### What you should do:
When you reach the line containing "Click the Zoom Out magnifier icon" in the entries below, please begin setting down lines exactly, stop only after the last one, and add nothing else.

Dataset records section start

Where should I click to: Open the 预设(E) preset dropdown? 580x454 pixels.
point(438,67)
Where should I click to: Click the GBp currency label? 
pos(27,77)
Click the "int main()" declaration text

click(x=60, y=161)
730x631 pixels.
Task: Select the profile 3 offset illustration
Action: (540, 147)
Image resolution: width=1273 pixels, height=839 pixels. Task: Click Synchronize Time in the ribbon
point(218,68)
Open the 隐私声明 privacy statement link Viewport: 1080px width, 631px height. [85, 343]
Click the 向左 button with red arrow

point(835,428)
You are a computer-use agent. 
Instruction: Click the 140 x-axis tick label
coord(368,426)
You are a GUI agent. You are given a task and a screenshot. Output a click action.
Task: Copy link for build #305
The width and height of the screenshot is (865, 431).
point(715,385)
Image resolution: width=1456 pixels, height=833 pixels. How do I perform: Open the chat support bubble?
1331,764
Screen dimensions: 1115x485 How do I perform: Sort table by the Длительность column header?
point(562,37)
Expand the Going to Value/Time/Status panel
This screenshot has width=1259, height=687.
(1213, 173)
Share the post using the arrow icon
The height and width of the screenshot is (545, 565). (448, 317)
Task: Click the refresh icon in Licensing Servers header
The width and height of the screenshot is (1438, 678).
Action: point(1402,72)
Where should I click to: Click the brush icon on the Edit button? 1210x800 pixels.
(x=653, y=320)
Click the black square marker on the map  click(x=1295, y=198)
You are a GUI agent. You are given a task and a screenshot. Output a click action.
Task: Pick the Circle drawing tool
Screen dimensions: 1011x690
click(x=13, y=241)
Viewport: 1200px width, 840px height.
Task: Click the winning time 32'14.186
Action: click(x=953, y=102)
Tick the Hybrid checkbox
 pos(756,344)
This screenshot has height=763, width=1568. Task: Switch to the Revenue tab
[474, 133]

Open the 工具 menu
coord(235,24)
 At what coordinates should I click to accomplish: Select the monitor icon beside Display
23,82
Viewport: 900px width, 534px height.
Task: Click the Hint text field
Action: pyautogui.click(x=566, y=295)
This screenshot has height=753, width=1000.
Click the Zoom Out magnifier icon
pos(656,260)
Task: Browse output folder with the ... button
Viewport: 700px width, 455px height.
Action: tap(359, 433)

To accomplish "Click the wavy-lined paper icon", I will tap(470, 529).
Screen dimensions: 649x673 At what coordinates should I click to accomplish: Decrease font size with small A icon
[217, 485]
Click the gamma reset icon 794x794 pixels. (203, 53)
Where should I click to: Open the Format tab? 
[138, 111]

Dataset records section end

### Response:
Click the Zoom Out magnifier icon
pos(656,260)
Task: Browse output folder with the ... button
Viewport: 700px width, 455px height.
Action: tap(359, 433)

To accomplish "Click the wavy-lined paper icon", I will tap(470, 529).
Screen dimensions: 649x673 At what coordinates should I click to accomplish: Decrease font size with small A icon
[217, 485]
Click the gamma reset icon 794x794 pixels. (203, 53)
Where should I click to: Open the Format tab? 
[138, 111]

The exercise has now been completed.